Enterprize was launched in Spain and taken in prize, or in Brazil. She became a slave ship in the triangular trade in enslaved people, sailing from Liverpool in 1799. French naval vessels captured and sank her before she could embark any captives.

Enterprize first appeared in Lloyd's Register (LR), and the Register of Shipping in 1800.

| Year | Master | Owner | Trade | Source & notes |
|---|---|---|---|---|
| 1800 | L.Carlisle | Shaw & Co. | Liverpool–Africa | LR |
| 1800 | Carlisle | Shaw & Co. | Liverpool–Africa | RS |

Captain Ludwick Carlile acquired a letter of marque on 1 February 1799. He sailed from Liverpool on 27 April, intending to acquire captives in West Africa. In 1799, 156 vessels sailed from English ports, bound for Africa to acquire and transport enslaved people; 134 sailed from Liverpool.

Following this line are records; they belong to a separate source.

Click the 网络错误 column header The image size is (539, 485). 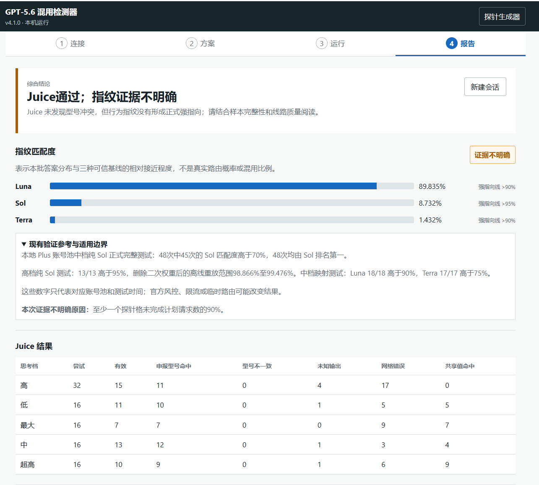393,366
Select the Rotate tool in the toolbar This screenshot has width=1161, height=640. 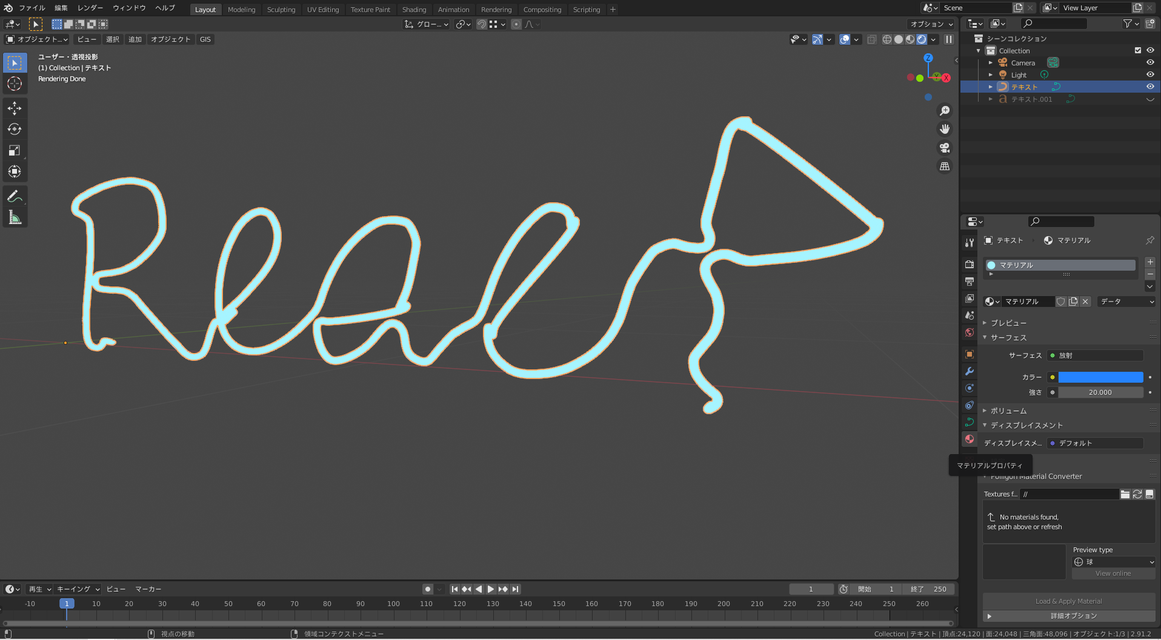[15, 130]
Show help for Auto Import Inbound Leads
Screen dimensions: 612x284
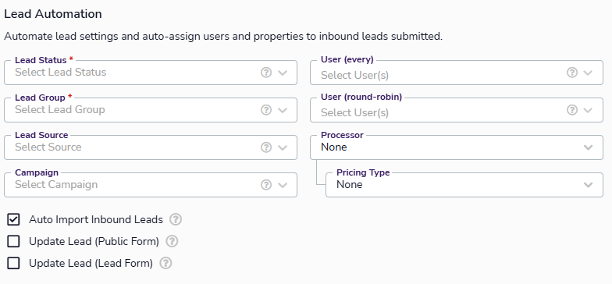pyautogui.click(x=176, y=220)
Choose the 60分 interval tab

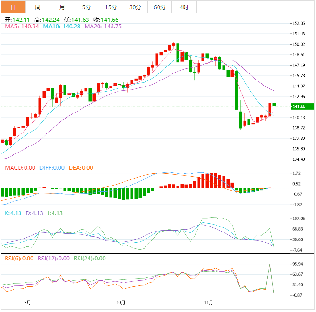tap(159, 7)
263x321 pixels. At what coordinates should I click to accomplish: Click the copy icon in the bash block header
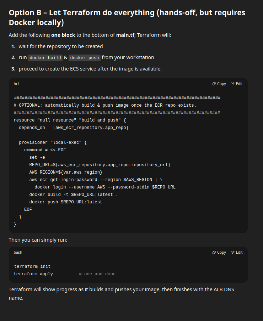(x=214, y=252)
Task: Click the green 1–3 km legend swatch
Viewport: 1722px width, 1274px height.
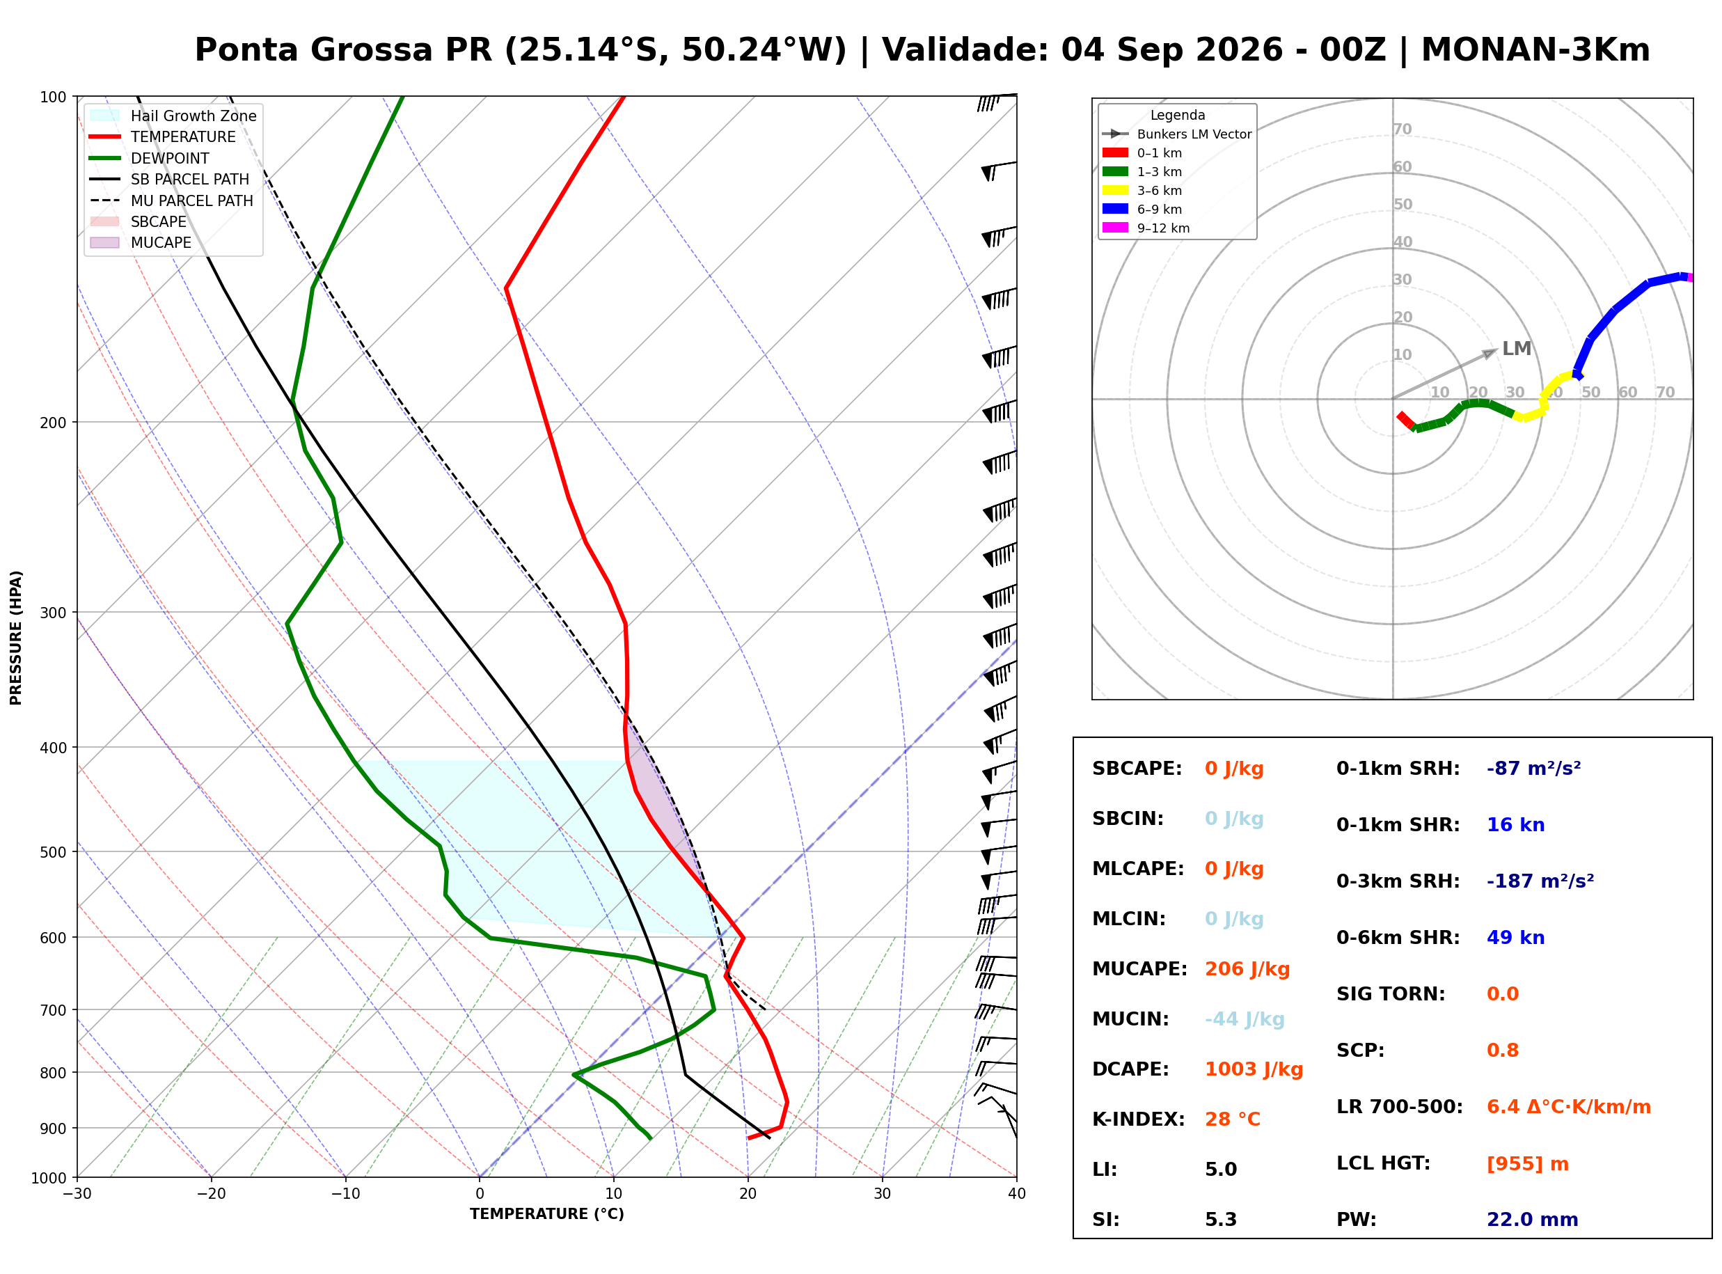Action: [x=1115, y=171]
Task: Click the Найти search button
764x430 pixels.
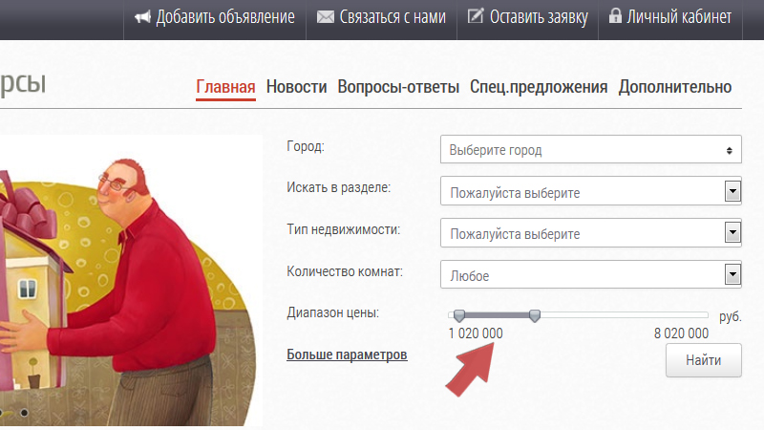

In late 1799, or early 1800, three French frigates captured Enterprize, together with , and Dispatch. The captures took place off the coast at Benin. The French sank the captured vessels. In 1799, 18 British vessels in the triangular trade were lost, five of them on the coast of Africa. In 1800, the comparable numbers were 34 and 20. During the period 1793 to 1807, war, rather than maritime hazards or resistance by the captives, was the greatest cause of vessel losses among British enslaving vessels.